Sinister Yogis

Most of us, in America at least, tend to think of yogis as benevolent beings, and yoga as that series of semi-spiritual stretches that can really stretch those tight places in our hips on a Sunday afternoon.  We can channel our breath, open our hearts, and do a few Sanskrit poses whose names derive from animals or the natural world: dog, pigeon, lotus, tree. But in this fascinating counter-history of yoga, White shows us that the slim slice of yoga we Americans practice, and even the yoga most academics study, is leaving quite a lot of yoga's deep roots out.  He argues that yoga, an ancient practice whose word derives from the Sanskrit "yuk" -- to yoke -- has a much wider purview.  In this deep genealogy of yoga, White isolates how yoga's yoking, while ultimately in the service of actually losing oneself to practices, is sometimes about practicing unyoking the self entirely -- and not necessarily just to reach a peaceful inner heart space.

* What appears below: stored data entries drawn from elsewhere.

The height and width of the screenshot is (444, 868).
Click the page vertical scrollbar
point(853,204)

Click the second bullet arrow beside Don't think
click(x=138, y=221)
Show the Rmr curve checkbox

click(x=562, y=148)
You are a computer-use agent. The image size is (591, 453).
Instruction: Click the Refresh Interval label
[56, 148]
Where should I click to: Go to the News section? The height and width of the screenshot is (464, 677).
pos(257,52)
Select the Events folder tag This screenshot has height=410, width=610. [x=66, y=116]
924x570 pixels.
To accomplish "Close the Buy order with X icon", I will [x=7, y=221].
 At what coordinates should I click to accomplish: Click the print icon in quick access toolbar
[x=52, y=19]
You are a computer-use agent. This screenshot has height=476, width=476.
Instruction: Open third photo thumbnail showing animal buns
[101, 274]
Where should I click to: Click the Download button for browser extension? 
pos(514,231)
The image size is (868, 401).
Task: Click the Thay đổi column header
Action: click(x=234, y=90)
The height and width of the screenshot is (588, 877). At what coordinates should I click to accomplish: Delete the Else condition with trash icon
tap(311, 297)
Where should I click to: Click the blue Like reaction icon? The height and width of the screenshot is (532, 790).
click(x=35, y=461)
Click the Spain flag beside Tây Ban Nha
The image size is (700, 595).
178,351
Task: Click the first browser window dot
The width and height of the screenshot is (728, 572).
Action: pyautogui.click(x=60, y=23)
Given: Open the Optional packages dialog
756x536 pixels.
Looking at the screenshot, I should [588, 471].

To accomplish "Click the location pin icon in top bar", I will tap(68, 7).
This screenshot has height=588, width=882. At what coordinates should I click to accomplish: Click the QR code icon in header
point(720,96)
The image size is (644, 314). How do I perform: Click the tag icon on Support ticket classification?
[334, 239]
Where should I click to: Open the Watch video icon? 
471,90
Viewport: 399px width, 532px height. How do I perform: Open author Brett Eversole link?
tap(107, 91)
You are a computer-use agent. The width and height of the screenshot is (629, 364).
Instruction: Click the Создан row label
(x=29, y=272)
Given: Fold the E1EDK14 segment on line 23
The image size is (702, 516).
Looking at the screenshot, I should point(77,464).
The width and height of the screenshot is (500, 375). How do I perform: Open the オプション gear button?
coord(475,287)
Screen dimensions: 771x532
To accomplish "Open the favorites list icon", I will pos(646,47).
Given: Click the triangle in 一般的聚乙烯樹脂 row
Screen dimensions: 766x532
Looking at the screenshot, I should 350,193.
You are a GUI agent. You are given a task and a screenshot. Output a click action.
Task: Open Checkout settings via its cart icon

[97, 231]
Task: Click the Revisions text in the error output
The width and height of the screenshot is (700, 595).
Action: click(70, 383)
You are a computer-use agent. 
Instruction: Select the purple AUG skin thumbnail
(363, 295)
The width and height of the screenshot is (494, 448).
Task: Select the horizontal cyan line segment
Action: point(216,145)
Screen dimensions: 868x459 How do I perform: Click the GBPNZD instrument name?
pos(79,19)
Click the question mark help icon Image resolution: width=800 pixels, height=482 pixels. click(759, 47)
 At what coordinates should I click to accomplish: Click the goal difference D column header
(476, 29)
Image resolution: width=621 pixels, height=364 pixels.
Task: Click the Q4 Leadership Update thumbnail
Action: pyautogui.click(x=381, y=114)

Instead, White studies a tradition of yogis who practice tricks, move between bodies, and use their powers in morally dubious, if always fascinating ways.  This tradition of  yogis is, in White's words "far more interested in supernatural powers and self-externalization"  (crossing into and out of bodies) "than in the quietistic, meditative realization of the divine within." While yoga could hardly spring from Indian roots if it weren't  multiple, immensely complex, duplicative, and even contradictory, White offers a surprising, counterintuitive take on the roots of an extraordinary, sometimes mystical discipline.  The book is a tad academic, but anyone with a few guideposts in South Asian history should be able to navigate its path.